Transforms and refinements let you go beyond shape checks.

const Slug = z.string()
  .min(3)
  .regex(/^[a-z0-9-]+$/)
  .transform(s => s.toLowerCase());

const Password = z.string().refine(
  s => s.length >= 8 && /[0-9]/.test(s),
  { message: 'Need 8+ chars and a digit' },
);

Transforms change the output type. Refinements add custom rules without changing the type.

Common Pitfalls

The biggest mistake is parsing too late. If you call parse after a value has already flowed through helpers, the helpers were untyped and you have already lost the safety. Parse at the boundary, immediately.

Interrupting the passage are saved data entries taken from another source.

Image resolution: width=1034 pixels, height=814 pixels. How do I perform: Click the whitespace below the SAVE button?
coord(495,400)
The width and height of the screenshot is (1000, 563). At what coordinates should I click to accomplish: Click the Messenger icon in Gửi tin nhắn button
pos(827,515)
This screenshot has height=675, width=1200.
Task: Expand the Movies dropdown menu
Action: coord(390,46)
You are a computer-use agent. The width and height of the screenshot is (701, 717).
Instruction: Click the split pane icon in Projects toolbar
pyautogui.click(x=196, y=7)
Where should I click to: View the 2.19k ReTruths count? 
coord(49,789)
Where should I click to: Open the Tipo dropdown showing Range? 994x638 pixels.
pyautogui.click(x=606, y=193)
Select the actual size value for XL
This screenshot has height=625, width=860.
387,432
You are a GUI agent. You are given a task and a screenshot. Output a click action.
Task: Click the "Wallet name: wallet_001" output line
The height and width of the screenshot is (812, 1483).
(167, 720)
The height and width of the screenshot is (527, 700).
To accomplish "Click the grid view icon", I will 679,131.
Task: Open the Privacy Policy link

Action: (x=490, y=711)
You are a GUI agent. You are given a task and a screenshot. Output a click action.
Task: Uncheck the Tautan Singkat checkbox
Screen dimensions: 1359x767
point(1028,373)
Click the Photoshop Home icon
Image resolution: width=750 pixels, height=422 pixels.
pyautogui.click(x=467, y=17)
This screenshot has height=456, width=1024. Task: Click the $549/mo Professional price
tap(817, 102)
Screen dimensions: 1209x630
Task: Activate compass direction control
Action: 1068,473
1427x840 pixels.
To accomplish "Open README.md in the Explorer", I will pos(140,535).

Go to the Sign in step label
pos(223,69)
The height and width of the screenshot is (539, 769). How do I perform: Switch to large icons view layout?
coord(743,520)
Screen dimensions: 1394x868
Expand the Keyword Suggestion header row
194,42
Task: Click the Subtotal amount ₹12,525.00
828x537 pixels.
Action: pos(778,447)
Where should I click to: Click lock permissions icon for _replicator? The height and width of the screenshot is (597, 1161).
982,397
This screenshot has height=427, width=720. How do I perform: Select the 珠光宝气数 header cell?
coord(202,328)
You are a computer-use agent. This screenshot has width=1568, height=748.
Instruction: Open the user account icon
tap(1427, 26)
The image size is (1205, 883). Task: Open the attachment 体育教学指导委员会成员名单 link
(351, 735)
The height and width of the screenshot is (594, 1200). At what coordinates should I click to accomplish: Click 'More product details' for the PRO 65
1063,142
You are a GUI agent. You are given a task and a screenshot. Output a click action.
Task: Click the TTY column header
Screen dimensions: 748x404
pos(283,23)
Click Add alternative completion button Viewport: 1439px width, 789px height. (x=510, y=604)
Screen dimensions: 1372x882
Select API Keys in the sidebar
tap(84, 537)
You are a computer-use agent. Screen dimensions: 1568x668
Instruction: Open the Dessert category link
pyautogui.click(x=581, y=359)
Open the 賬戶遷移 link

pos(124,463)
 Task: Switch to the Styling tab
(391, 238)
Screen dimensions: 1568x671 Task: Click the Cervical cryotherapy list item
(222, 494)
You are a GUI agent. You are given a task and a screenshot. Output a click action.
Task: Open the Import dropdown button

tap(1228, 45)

A second pitfall is mixing input and output types when transforms are involved. The schema’s input type (z.input) and output type (z.infer) can differ. Forms and APIs that round-trip data need both, not just one.

Avoid z.any() and z.unknown() inside schemas. They defeat the entire purpose. If a field really is dynamic, use z.record with a value schema, or a tagged union with z.discriminatedUnion.

Beware of performance with very large schemas. Each parse walks the whole shape. For hot paths, cache parsed values or split schemas so you parse only what you need.

Finally, ZodError objects are verbose. Use error.flatten() for forms and error.issues for logs. Do not stringify the whole error in user-facing UIs.

Best Practices

Declare schemas next to the modules that use them, then export the inferred type. Importers get the type for free without depending on Zod themselves if you re-export carefully.

Validate environment variables at startup with a single z.object and crash on failure. A bad config should never reach business logic.

Use z.discriminatedUnion for tagged variants. It is faster than plain unions and produces clearer error messages.

Pair Zod with branded types when you need both runtime validation and nominal safety. The transform output can be branded so the rest of the codebase sees, for example, ValidEmail instead of string.

Write a small parseOrThrow(schema, input) helper to keep call sites tidy, and a safeParseOrLog variant for non-critical paths.

Wrap-up

Zod closes the gap between TypeScript’s compile-time guarantees and the messy data your program actually receives. One schema gives you a validator, a type, and a transform pipeline, eliminating the drift between runtime checks and static types.

Parse at every boundary, infer types from schemas, and let bad data fail fast with clear errors. With Zod handling the perimeter, the interior of your TypeScript codebase can stay as strict and confident as the compiler always pretended it was.